收录刊物：Scopus、SCIE、PubMed

卷号：140

期号：6

页面范围：2029-2036

ISSN号：0003-2654

摘要：An ultrasensitive methodology was successfully developed for the quantitative detection of picomolar Hg2+ based on the combination of thymine-Hg2+-thymine (T-Hg2+-T) coordination chemistry and exonuclease III-aided recycling signal amplification. Single-strand probe DNA was immobilized on an Au electrode via an Au-S bond. In the presence of Hg2+, the probe DNA hybridized with the target DNA containing four thymine-thymine (T-T) mismatches via the Hg2+-mediated coordination of T-Hg2+-T base pairs. Then the probe DNA in the DNA duplex was specifically recognized and selectively digested by exonuclease III; in contrast the target DNA was safely dissociated from the DNA duplexes to subsequently hybridize with a new signal probe, leading to target recycling and signal amplification.

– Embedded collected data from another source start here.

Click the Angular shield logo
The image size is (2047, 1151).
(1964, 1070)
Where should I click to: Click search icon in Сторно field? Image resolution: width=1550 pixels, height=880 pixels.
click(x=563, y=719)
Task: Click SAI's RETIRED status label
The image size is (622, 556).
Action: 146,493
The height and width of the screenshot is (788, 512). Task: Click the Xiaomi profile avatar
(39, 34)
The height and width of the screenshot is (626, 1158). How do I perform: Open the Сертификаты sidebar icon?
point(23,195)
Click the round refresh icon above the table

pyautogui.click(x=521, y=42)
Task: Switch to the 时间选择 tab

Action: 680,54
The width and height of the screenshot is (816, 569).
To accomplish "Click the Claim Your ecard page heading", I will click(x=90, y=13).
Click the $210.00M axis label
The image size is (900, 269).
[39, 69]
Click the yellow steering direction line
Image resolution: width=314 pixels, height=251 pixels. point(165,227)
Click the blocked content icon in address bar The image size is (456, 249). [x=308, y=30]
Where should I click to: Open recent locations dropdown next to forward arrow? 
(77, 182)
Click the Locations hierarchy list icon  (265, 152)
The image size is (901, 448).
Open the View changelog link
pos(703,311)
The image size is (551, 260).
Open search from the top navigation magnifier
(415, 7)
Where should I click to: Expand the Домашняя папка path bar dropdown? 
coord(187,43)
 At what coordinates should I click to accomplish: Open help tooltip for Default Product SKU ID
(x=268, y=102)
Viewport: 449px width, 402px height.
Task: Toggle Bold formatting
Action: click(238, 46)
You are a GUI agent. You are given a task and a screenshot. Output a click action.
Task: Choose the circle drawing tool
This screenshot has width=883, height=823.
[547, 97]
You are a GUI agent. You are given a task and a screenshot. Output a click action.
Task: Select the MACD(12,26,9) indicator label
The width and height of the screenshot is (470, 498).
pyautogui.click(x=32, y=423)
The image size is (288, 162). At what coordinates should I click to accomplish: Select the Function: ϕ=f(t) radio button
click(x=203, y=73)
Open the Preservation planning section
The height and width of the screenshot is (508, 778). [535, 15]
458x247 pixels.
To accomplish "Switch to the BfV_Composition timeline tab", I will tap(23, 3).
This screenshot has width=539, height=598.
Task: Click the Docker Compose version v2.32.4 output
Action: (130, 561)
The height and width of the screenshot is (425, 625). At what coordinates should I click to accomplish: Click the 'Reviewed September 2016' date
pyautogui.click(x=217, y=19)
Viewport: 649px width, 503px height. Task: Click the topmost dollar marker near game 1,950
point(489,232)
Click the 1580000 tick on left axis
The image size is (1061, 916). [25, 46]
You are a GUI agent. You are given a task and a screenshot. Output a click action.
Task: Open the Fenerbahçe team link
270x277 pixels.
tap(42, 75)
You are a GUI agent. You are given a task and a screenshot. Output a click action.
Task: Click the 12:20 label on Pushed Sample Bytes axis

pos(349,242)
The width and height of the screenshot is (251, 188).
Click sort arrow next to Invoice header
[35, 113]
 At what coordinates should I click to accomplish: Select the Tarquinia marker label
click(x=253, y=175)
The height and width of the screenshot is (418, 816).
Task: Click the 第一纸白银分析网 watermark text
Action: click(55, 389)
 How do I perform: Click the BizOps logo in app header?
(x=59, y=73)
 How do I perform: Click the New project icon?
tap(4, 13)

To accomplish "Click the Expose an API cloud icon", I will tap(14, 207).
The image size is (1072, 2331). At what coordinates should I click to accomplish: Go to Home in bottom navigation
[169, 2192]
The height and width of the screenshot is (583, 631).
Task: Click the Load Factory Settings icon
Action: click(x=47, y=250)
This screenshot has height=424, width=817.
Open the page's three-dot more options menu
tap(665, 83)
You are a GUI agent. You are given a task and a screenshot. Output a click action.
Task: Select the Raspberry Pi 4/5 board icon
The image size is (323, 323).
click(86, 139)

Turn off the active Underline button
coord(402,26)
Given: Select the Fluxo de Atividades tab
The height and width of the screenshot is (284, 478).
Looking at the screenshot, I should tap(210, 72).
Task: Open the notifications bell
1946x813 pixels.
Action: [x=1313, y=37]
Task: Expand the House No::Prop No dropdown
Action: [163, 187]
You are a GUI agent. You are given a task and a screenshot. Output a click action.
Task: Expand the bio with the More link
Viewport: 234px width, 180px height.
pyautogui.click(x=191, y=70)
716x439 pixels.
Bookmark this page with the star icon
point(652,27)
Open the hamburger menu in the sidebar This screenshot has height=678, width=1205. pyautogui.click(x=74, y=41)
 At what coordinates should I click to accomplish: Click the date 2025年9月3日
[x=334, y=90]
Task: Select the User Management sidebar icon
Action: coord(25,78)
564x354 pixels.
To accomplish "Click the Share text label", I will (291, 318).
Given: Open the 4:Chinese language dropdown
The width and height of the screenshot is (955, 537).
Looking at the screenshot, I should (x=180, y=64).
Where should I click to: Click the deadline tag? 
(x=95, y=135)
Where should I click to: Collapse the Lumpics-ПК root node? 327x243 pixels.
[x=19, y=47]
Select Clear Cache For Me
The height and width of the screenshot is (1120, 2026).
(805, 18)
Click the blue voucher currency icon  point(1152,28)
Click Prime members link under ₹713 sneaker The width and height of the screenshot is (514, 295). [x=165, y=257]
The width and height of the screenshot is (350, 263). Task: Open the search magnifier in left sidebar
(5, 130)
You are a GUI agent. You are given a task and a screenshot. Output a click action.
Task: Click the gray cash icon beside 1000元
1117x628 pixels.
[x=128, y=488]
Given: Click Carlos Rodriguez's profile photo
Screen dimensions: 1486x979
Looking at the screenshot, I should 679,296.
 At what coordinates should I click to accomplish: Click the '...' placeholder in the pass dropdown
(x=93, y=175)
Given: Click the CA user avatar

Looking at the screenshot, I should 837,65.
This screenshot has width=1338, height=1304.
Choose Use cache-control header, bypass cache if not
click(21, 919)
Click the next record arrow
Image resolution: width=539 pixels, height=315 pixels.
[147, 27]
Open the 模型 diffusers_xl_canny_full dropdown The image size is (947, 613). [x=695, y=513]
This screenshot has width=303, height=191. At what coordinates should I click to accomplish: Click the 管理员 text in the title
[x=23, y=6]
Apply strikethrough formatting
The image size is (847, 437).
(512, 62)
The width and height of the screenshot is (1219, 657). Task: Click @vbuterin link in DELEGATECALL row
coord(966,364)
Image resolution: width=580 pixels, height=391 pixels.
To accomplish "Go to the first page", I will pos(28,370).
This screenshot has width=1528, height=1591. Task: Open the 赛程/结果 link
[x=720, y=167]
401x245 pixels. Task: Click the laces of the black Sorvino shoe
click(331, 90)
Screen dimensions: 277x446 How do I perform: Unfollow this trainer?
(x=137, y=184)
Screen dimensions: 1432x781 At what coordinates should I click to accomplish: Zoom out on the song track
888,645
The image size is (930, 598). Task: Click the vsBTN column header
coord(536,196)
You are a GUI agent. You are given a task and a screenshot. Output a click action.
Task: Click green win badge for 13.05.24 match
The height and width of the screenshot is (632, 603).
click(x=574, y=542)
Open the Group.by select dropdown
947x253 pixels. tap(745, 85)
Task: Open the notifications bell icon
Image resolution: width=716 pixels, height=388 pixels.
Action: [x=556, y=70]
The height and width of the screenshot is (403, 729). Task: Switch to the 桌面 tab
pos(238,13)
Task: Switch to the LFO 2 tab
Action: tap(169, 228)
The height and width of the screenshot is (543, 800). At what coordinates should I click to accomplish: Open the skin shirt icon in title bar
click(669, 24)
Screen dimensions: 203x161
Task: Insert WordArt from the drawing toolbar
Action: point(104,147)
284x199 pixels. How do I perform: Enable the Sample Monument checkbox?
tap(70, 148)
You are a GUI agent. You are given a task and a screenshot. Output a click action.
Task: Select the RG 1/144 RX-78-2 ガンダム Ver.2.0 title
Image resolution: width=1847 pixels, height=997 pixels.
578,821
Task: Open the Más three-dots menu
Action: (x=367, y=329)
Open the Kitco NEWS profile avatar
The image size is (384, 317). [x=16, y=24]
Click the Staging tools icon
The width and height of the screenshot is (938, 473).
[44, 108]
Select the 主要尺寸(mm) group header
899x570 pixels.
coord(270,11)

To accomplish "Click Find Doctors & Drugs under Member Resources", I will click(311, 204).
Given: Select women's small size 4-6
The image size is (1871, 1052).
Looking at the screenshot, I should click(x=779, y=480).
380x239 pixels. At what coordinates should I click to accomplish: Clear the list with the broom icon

As a result, the peak current caused by the electrostatic interactions of [Ru(NH3)(6)](3+) cations with the backbone of the probe DNA decreased by different degrees, corresponding to the Hg2+ concentrations. Under the optimum conditions, the proposed electrochemical DNA biosensor showed a robust detection limit as low as 1 pM (S/N = 3), with a wide linear range from 0.01 to 500 nM and good selectivity. In addition, the proposed method was successfully applied to assay Hg2+ in real environmental samples.